Humane Society International v Department of the Environment and Energy
Our client, Humane Society International (HSI), sought access to documents held by the Australian Department of the Environment and Energy on the adequacy of NSW’s biodiversity offsets policy for major projects ('the Policy').
Update May 2018: After a three year legal battle, more than 60 documents were eventually released.
HSI argued that the public has a right to know why the Australian Government believes, despite evidence to the contrary, that the NSW Policy meets national standards. On behalf of HSI, we asked the Administrative Appeals Tribunal to find that it is in the public interest to release the documents under Freedom of Information laws.

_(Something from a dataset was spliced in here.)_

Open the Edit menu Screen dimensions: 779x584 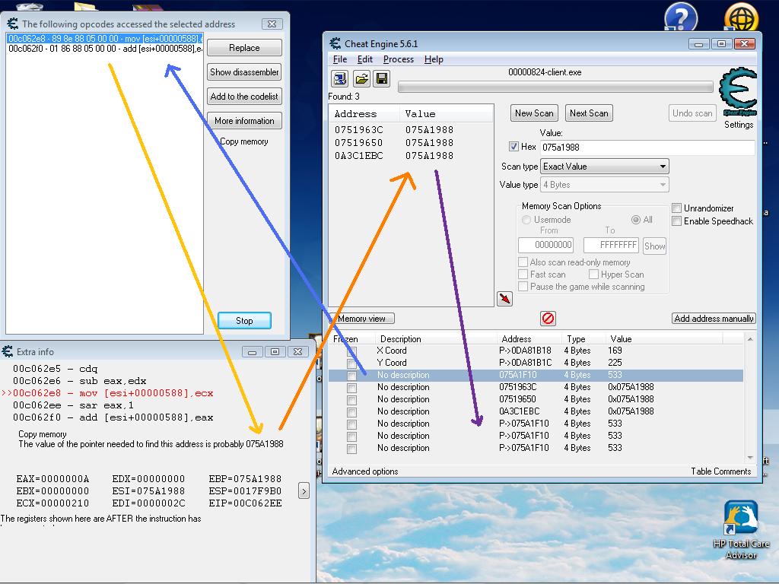coord(365,59)
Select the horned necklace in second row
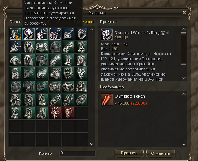 15,47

Biodiversity offsets have become standard practice in the approval and assessment of major developments in Australia, even though there is little evidence that offset schemes achieve their intended purpose of protecting threatened species from extinction.
Biodiversity offsets allow developers such as mining companies to buy/manage land, or pay money into a fund, to compensate for the clearing of forests and areas containing threatened plants and animals.

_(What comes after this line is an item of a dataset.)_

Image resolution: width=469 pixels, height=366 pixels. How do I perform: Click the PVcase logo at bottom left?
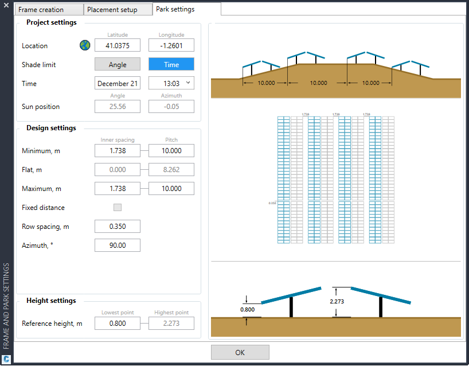coord(6,359)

Community groups such as HSI are concerned that the method for calculating biodiversity offsets in NSW, contained in the NSW Policy, does not properly protect the environment – including the plants and animals on the national list of threatened species and ecological communities.
The Australian Government, which is responsible for the national list of threatened species – and has international obligations to protect and conserve biodiversity in Australia – has stated that the NSW Policy meets national standards of environmental protection. However, analysis by EDOs of Australia shows clearly that the NSW policy provides weaker environmental protection than required under national environment policies.

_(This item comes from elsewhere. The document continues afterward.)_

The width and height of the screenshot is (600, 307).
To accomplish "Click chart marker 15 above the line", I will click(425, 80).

With the Australian Government delegating more and more development approval powers to the states and territories under its ‘one stop shop’ policy, community groups fear that there will be fewer protections for our nationally threatened species and ecological communities.
HSI is therefore seeking access to documents detailing the Australian Government’s analysis of the NSW Policy. Access to this information is vital for the public to have confidence that important environmental protections are not being eroded.
Rana Koroglu, Senior Solicitor at EDO NSW, has carriage of this matter for HSI.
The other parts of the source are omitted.